→ **Exercise**: Every line from the one holding "CSI Spectrum (422, 1699)" through the final line of the entries is to be reproduced exactly, and no other line.

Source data
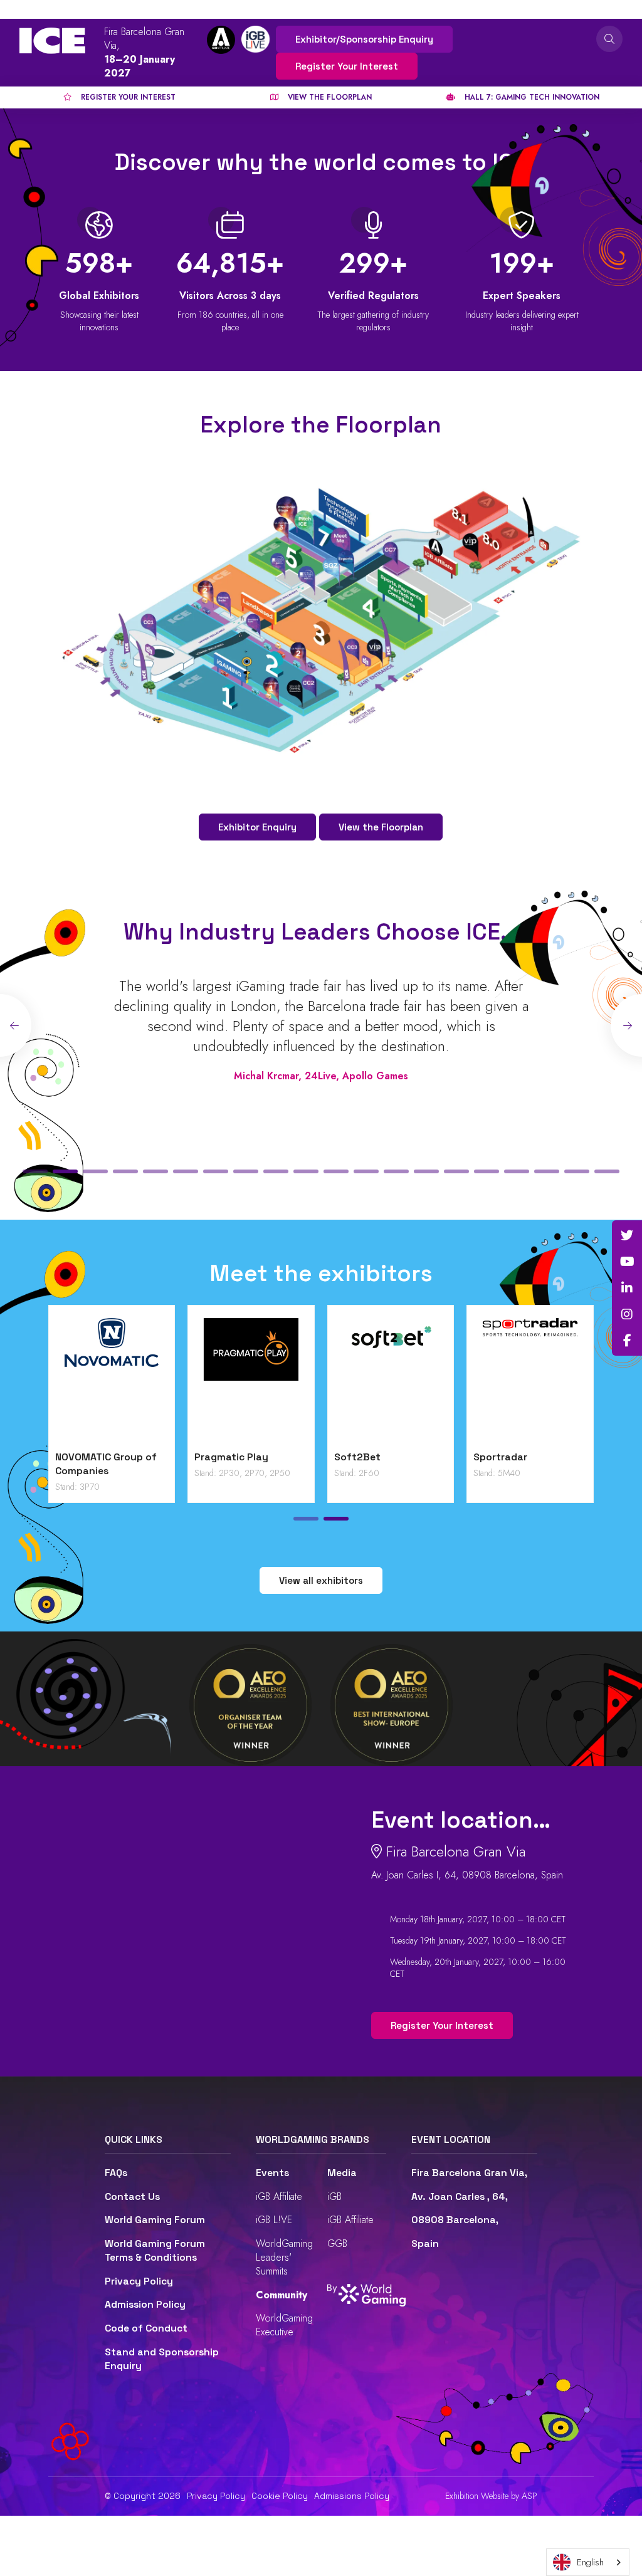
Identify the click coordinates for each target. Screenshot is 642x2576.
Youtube (627, 1261)
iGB (334, 2196)
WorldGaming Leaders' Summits (284, 2257)
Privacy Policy (139, 2281)
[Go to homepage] (52, 40)
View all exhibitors (321, 1580)
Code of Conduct (146, 2328)
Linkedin (627, 1288)
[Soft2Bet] (391, 1381)
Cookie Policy (279, 2495)
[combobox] (587, 2562)
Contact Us (132, 2197)
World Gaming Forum (155, 2220)
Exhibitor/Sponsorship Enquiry (364, 39)
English (590, 2562)
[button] (35, 1171)
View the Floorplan (381, 827)
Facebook (627, 1340)
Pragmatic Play (231, 1457)
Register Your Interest (346, 66)
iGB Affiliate (279, 2196)
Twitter (627, 1235)
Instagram (627, 1314)
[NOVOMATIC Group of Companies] (112, 1381)
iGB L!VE (274, 2219)
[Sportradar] (530, 1381)
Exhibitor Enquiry (257, 827)
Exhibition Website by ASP (491, 2496)
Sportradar (500, 1457)
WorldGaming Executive (284, 2325)
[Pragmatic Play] (251, 1381)
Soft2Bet (357, 1457)
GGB (337, 2243)
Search (609, 39)
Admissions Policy (351, 2495)
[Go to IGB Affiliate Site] (221, 40)
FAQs (116, 2173)
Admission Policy (145, 2304)
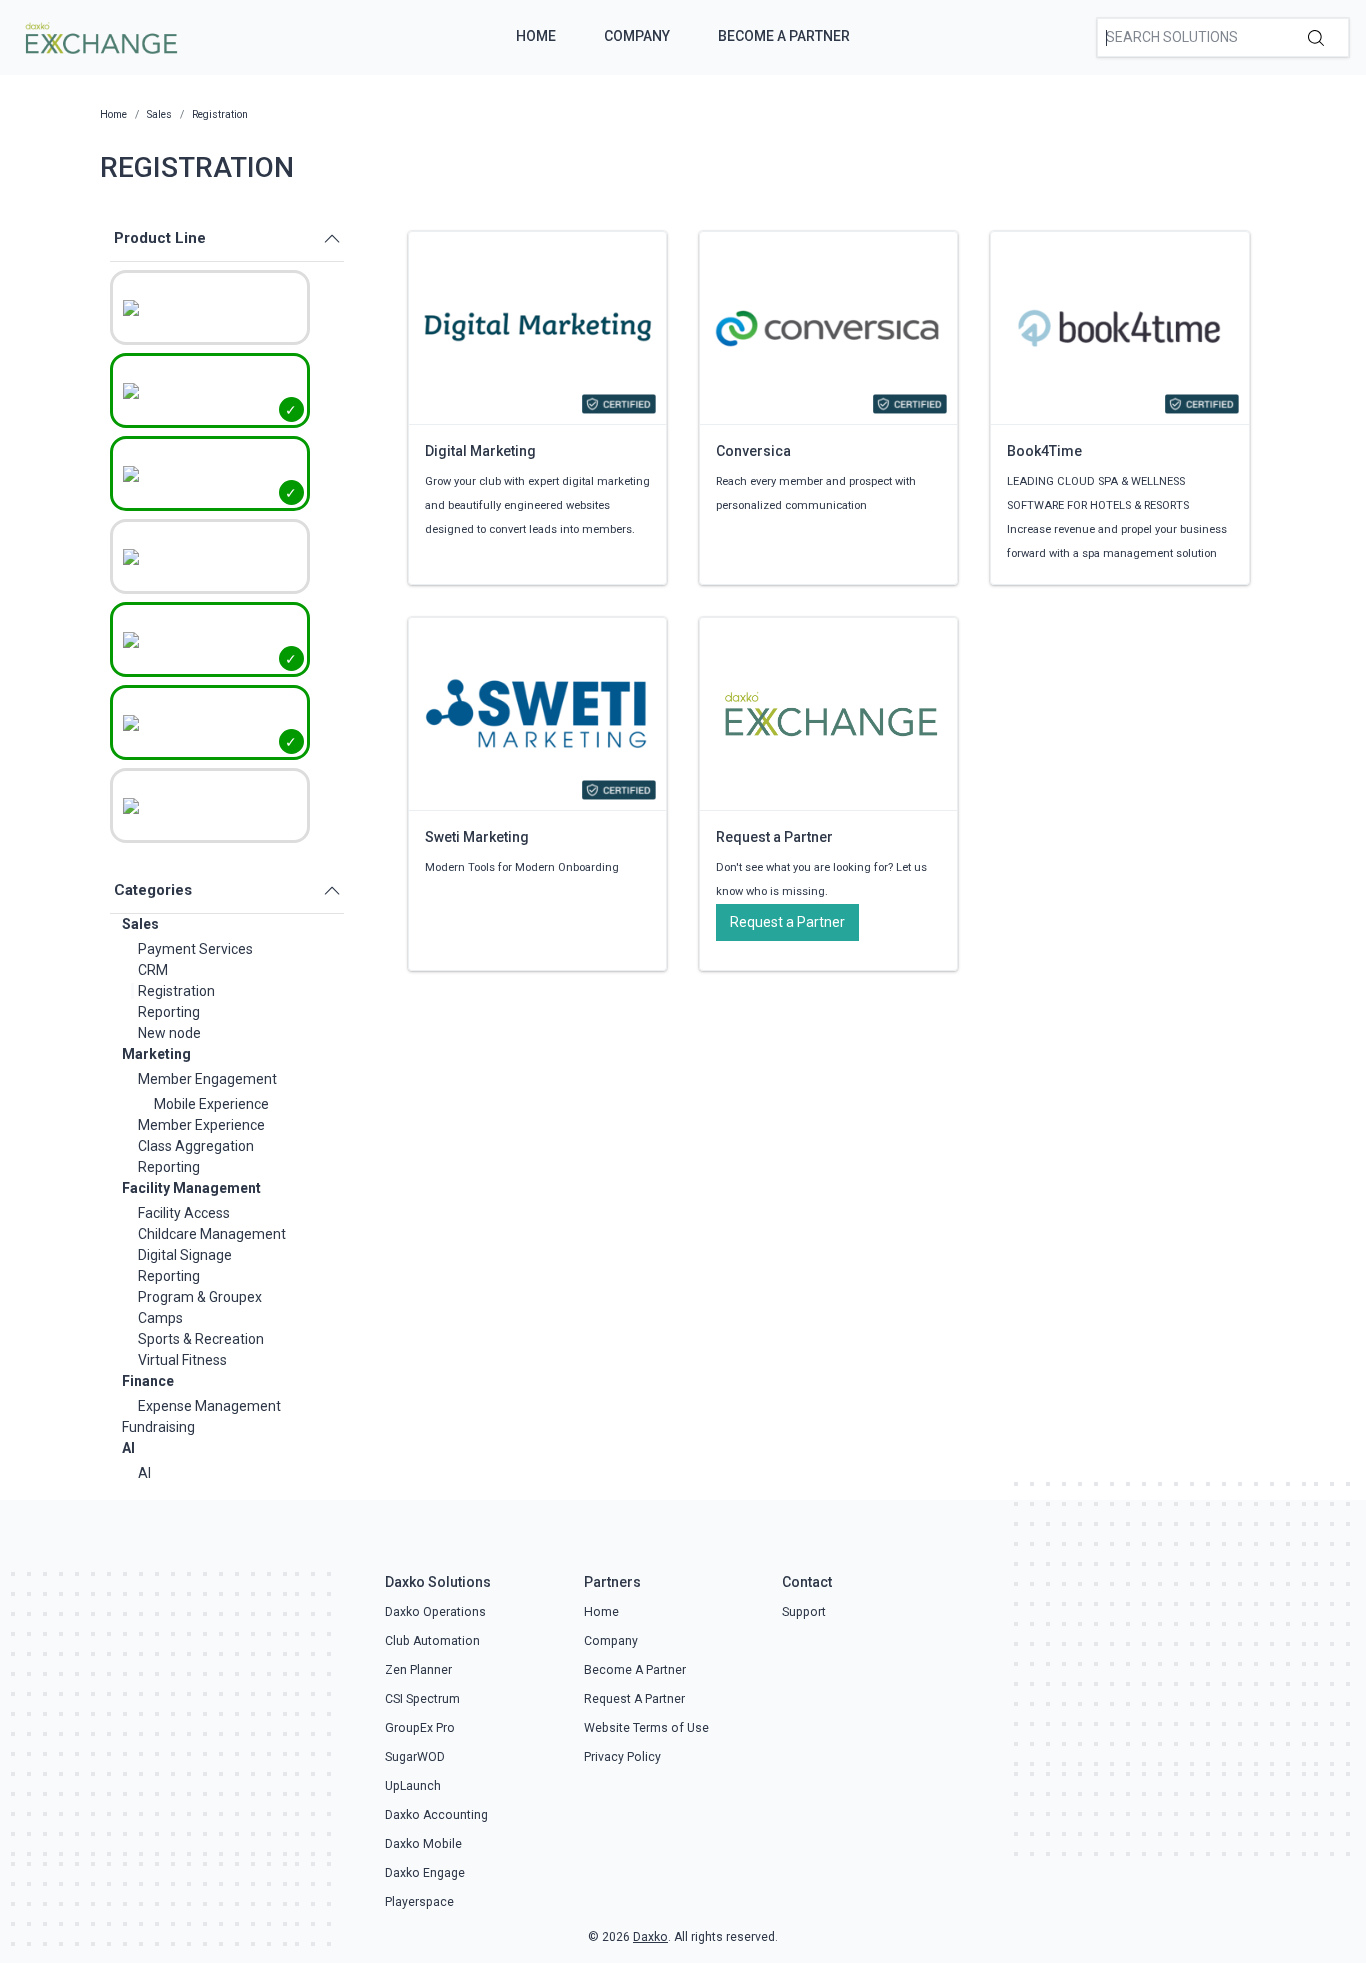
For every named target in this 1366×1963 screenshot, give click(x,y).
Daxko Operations (435, 1612)
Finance (148, 1381)
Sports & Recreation (201, 1339)
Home (536, 36)
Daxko (650, 1937)
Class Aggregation (196, 1146)
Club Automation (432, 1641)
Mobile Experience (211, 1104)
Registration (176, 991)
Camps (160, 1318)
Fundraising (158, 1427)
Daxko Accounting (436, 1815)
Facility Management (191, 1188)
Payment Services (195, 949)
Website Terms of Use (646, 1728)
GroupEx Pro (420, 1728)
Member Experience (201, 1125)
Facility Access (184, 1213)
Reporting (169, 1012)
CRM (153, 970)
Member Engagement (207, 1079)
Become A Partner (784, 36)
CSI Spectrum (422, 1699)
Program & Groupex (200, 1297)
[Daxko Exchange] (99, 36)
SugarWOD (415, 1757)
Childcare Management (212, 1234)
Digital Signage (185, 1255)
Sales (140, 924)
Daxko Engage (425, 1873)
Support (804, 1612)
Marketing (156, 1054)
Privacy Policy (622, 1757)
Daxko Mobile (423, 1844)
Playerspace (419, 1902)
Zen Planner (418, 1670)
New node (169, 1033)
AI (128, 1448)
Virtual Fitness (182, 1360)
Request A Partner (634, 1699)
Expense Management (209, 1406)
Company (637, 36)
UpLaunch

→ **Task output**:
CSI Spectrum (422, 1699)
Program & Groupex (200, 1297)
[Daxko Exchange] (99, 36)
SugarWOD (415, 1757)
Childcare Management (212, 1234)
Digital Signage (185, 1255)
Sales (140, 924)
Daxko Engage (425, 1873)
Support (804, 1612)
Marketing (156, 1054)
Privacy Policy (622, 1757)
Daxko Mobile (423, 1844)
Playerspace (419, 1902)
Zen Planner (418, 1670)
New node (169, 1033)
AI (128, 1448)
Virtual Fitness (182, 1360)
Request A Partner (634, 1699)
Expense Management (209, 1406)
Company (637, 36)
UpLaunch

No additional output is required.